Ils m’ont parlé des transports au fond de la mine : « Et là, chacun avait ses habitudes. On s’asseyait avec ses copains, chacun à sa place. Et on discutait, on jouait à la belote, on mangeait. Certains dormaient, surtout ceux du poste de nuit. C’était sympa. »
Ils m’ont parlé des techniques de production : « Quand la machine fonctionnait bien, on l’aimait bien.Mais quand elle ne marchait pas, moi, j’étais triste, déçu. C’était un peu comme une relation amoureuse. »
Ils m’ont parlé des savoir-faire et des métiers : « Mais bon, quand il y avait un problème, on redevenait tous mineurs, quel que soit notre métier. J’ai vu bien des porions (surveillants) se retrousser les manches pour donner un coup de main. »
Ils m’ont parlé de solidarité et de courage : « Quand on était au fond, on était comme sur un bateau, il n’y avait pas d’échappatoires possibles. Alors comme c’est un milieu hostile, on était obligé de compter sur les autres, d’être solidaire.

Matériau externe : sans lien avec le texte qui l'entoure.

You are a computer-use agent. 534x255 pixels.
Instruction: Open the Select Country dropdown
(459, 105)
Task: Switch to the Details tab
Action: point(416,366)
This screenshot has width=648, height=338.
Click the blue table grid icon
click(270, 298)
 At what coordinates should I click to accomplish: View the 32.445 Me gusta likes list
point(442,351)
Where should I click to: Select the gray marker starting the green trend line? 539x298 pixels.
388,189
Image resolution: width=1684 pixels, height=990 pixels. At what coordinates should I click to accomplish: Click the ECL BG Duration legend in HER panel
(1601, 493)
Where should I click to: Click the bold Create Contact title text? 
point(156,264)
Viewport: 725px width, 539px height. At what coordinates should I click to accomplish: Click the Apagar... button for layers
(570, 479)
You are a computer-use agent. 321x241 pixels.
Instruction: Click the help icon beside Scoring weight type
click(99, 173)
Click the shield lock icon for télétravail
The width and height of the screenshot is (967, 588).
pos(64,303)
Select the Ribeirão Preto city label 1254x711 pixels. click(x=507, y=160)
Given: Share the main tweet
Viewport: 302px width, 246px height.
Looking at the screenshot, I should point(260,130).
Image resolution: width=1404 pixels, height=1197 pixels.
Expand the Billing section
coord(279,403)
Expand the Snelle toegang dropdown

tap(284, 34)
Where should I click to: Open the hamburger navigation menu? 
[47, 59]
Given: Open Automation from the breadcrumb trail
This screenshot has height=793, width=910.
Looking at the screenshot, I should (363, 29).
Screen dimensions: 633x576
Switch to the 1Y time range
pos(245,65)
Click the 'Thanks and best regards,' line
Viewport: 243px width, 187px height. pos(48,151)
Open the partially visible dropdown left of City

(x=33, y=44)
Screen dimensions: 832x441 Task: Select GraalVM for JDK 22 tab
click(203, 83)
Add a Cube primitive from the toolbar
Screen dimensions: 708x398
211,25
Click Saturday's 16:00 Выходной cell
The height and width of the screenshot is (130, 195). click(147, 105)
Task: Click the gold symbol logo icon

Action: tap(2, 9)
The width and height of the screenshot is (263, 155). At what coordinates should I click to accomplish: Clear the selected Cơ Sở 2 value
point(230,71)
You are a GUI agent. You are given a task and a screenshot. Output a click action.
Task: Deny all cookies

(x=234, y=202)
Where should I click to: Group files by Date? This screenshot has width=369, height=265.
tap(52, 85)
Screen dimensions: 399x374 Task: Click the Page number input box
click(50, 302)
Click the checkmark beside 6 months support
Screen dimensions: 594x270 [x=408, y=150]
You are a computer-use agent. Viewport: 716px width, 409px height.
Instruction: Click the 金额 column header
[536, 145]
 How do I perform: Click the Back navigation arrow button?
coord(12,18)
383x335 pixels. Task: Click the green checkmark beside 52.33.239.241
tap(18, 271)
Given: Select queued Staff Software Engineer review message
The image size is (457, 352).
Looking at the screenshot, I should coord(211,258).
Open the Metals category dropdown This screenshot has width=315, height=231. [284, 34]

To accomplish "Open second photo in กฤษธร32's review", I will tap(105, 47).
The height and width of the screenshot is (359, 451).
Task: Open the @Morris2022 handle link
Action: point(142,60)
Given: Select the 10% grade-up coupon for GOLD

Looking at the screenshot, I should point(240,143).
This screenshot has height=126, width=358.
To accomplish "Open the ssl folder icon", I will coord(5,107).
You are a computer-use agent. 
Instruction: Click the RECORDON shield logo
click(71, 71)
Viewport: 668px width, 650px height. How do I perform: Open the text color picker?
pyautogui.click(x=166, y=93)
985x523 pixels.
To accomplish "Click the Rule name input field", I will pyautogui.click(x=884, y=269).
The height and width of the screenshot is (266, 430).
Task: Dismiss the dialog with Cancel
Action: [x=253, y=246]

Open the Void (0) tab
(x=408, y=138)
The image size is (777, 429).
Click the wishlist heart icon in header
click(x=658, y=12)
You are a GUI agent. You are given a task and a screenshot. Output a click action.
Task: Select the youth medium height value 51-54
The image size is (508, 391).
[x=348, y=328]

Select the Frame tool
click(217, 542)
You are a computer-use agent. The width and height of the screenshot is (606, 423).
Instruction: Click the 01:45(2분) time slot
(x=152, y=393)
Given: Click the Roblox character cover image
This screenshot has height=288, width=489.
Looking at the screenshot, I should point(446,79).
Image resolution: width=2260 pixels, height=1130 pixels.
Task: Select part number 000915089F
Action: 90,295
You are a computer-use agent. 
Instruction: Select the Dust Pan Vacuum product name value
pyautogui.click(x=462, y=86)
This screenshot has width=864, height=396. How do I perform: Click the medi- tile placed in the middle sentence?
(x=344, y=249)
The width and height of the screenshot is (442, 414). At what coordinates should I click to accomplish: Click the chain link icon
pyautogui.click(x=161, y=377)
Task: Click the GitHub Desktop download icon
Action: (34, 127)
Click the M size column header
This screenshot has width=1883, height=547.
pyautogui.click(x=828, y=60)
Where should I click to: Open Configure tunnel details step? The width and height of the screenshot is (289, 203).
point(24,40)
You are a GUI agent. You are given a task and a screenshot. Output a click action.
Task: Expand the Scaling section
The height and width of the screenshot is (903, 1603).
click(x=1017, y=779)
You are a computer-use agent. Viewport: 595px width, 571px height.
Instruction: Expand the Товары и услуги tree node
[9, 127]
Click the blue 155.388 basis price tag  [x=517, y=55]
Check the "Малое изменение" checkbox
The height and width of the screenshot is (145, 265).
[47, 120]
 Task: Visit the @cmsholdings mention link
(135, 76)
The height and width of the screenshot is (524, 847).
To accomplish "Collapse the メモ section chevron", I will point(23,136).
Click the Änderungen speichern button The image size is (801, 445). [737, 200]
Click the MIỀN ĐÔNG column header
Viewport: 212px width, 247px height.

Ils m’ont parlé de sécurité : « Mais de tout façon, une mine, ça se sent. Quand on était au fond, tous nos sens étaient en éveil. On était toujours sur le qui-vive, on surveillait le moindre bruit, la moindre odeur anormale. »
Ils m’ont parlé du charbon : « C’est quand même grâce à nous que la reconstruction a pu se faire après la guerre. Et c’est à partir du charbon et de l’acier que l’Europe actuelle est née. Ce n’est pas rien. »
Ils m’ont parlé du carreau et des corons : « Parce que la mine, c’était la seule industrie de la région. Tout tournait autour des houillères, le club de foot, les associations, même le curé dépendait en quelques sortes des houillères. »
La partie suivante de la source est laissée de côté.